Chief of the Digestive Disease Institute
Cleveland Clinic, Ohio
This month in The Regueiro Report, I discuss two studies, the first of which—the report of the phase 3 VIVID-1 trial—I am the lead author. In the trial, we found that mirikizumab (Omvoh, Lilly) was more effective than placebo in reducing fatigue in people with moderate to severe Crohn’s disease.
This is important because fatigue is a common symptom for individuals with inflammatory bowel disease that significantly affects their quality of life. We focused on CD in this study, but fatigue also is common in ulcerative colitis. This was a large prospective trial in which fatigue was an important secondary end point that was prospectively measured. This is unique in that many other IBD studies have evaluated fatigue in a post hoc fashion.
There’s often not a good explanation for fatigue in IBD. While it can be associated with depression, anemia and IBD activity, even people in remission who are not depressed or anemic report fatigue. We hypothesize that there may be a cytokine-mediated aspect to fatigue, that is, immune chemicals in the body are causing people with IBD to experience fatigue. This has not been proved, was not part of the study and remains an important, open question.
Compared with blood-based biomarkers or objective outcomes to assess clinical or endoscopic remission, measuring fatigue is inherently subjective. In this study, we used a validated self-reported fatigue outcome called FACIT-Fatigue (Functional Assessment of Chronic Illness Therapy-Fatigue). This is a Likert scale in which people quantify their fatigue, from “not at all” to “very much,” with higher scores indicating less fatigue.
We prospectively compared mirikizumab with placebo to assess which strategy was better at reducing fatigue over time, and mirikizumab outperformed placebo in this respect. Prior data from VIVID-1 showed that mirikizumab resulted in and maintained symptom improvement as well as clinical and endoscopic remission in people with CD.
Although we found that mirikizumab was better at lowering fatigue, we cannot say that only mirikizumab can produce this result or that this medication’s mechanism of action is somehow specific to improving symptoms of fatigue, as other advanced IBD therapy studies also have reported improved fatigue.
This month’s other study assesses the long-term efficacy of upadacitinib (Rinvoq, AbbVie) in individuals with moderate to severe UC by assessing clinical and endoscopic remission rates up to three years after treatment initiation. This is an interim analysis of U-ACTIVATE, an ongoing long-term extension study of upadacitinib use in UC.
The investigators found strong, sustained clinical and endoscopic remission rates at three years, with no new safety signals.

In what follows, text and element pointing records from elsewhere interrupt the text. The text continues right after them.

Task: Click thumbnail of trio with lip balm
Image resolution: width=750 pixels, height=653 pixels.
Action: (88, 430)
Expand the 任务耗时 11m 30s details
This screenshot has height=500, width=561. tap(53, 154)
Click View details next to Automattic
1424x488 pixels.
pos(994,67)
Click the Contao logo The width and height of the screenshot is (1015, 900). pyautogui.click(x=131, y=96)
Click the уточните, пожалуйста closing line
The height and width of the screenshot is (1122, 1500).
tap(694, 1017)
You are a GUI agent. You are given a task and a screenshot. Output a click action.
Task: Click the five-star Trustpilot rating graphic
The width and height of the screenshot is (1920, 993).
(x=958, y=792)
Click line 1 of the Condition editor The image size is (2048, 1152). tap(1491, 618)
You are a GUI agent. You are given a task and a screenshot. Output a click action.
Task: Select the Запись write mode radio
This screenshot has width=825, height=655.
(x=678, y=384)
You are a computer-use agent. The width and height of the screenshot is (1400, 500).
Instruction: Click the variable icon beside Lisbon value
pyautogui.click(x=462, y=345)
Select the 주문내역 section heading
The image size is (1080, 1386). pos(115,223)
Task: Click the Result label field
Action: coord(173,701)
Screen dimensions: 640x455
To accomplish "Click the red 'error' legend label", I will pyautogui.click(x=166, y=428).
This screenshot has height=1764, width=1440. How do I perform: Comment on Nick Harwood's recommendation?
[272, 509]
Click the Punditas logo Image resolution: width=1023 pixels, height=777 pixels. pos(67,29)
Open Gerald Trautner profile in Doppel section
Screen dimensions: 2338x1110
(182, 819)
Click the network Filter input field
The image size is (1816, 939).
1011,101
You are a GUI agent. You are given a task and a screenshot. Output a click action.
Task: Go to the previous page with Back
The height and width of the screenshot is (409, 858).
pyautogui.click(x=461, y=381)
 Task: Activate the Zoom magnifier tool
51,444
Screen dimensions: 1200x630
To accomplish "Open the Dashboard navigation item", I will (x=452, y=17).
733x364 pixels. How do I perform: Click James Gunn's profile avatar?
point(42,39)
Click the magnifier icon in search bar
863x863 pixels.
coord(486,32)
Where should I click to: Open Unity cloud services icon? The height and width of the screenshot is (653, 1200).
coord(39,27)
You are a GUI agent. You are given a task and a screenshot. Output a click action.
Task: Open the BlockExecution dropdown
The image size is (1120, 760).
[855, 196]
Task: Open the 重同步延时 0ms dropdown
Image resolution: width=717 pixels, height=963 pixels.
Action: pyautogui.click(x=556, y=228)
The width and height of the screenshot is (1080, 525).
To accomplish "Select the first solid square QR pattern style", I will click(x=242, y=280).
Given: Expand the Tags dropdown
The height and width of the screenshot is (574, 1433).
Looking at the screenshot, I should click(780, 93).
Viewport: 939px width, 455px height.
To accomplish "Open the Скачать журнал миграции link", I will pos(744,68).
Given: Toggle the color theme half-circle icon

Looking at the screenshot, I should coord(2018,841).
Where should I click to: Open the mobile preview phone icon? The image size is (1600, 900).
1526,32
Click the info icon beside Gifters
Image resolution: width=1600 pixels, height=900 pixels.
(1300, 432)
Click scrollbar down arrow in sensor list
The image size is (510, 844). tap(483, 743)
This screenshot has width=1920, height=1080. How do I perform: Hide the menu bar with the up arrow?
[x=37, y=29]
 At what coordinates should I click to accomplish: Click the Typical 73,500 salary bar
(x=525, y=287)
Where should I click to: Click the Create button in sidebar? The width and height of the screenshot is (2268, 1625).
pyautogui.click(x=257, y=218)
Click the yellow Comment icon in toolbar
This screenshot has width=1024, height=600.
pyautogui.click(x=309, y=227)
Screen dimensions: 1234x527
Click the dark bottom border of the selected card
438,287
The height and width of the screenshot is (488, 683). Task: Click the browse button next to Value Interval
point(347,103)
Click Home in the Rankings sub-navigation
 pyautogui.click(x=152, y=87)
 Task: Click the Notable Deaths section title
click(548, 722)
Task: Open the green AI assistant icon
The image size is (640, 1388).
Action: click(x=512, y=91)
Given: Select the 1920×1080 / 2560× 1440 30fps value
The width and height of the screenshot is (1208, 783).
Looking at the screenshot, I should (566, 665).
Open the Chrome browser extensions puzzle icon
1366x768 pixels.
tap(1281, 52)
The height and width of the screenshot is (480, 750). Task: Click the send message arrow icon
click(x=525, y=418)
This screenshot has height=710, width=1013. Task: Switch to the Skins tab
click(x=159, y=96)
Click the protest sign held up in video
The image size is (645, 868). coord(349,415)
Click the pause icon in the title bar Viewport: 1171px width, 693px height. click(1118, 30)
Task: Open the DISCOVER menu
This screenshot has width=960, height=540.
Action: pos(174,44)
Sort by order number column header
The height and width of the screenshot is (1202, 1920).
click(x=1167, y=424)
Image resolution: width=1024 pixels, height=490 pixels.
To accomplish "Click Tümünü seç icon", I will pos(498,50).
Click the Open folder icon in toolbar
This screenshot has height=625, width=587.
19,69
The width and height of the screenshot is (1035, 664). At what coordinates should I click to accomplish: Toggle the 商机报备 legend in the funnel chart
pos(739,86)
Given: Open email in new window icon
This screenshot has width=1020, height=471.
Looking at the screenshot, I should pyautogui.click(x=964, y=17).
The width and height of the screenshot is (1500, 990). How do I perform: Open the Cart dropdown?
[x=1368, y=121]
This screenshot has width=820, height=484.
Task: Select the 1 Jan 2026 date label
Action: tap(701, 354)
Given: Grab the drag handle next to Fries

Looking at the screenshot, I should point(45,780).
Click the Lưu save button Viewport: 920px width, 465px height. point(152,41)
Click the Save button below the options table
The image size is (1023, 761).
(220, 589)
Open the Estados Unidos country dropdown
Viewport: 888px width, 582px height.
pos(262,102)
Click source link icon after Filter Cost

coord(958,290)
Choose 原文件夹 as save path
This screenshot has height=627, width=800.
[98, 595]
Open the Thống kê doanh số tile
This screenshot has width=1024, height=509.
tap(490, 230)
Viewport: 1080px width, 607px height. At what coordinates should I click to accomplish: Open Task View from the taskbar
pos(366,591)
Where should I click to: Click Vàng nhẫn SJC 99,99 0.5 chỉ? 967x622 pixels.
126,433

Three years of clinical trial follow-up is hard to achieve; study participants may move, for example, or simply opt out of continued participation. The longitudinal data from U-ACTIVATE are impressive in the efficacy, safety and durability end points. And clinically, the study demonstrates that most patients with UC who are in remission after the first year on upadacitinib will remain in remission.
Historically, IBD has a long history of therapies that work well for the first year, after which there is a precipitous drop-off in remission rates. Given that history, it is great to see evidence that one of our advanced therapies provides sustained benefit through three years.
Impact of Mirikizumab on Fatigue in CD
J Crohns Colitis 2025;19(7):jjaf100
Of the 778 adults with moderate to severe CD included in VIVID-1, 579 received mirikizumab and 199 received placebo. All had tried at least one biologic agent or conventional therapy without success. Baseline enrollment showed a strong association between depressive symptoms and greater feelings of fatigue.
By week 12, patients in the placebo group had a FACIT-Fatigue score improvement of 2.64, compared with 5.86 in the mirikizumab arm (P=0.000005). At week 52, scores were 3.08 for placebo and 7.47 for mirikizumab (P<0.000001).
Long-Term Efficacy and Safety of Upadacitinib in UC
Lancet Gastroenterol Hepatol 2025;10(6):507-519
Of 369 adults with UC who received upadacitinib in the long-term extension phase of the U-ACTIVATE trial, 142 started with 15 mg of upadacitinib and 227 began with 30 mg of upadacitinib. All participants in the study had achieved clinical remission by week 52 in the initial study, U-ACHIEVE. Over the next 96 weeks, most participants remained in U-ACTIVATE, but there was some attrition.
By week 96 of continued use of upadacitinib, 69 of 91 people (76%) who took 15 mg of upadacitinib were in clinical remission, as were 104 of 141 (74%) taking 30 mg of upadacitinib.
Most people who began U-ACTIVATE in endoscopic remission maintained it by week 96, which includes 20 of the 31 patients (65%) who took 15 mg of upadacitinib and 37 of the 51 (73%) who took 30 mg.
This article is from the September 2025 print issue.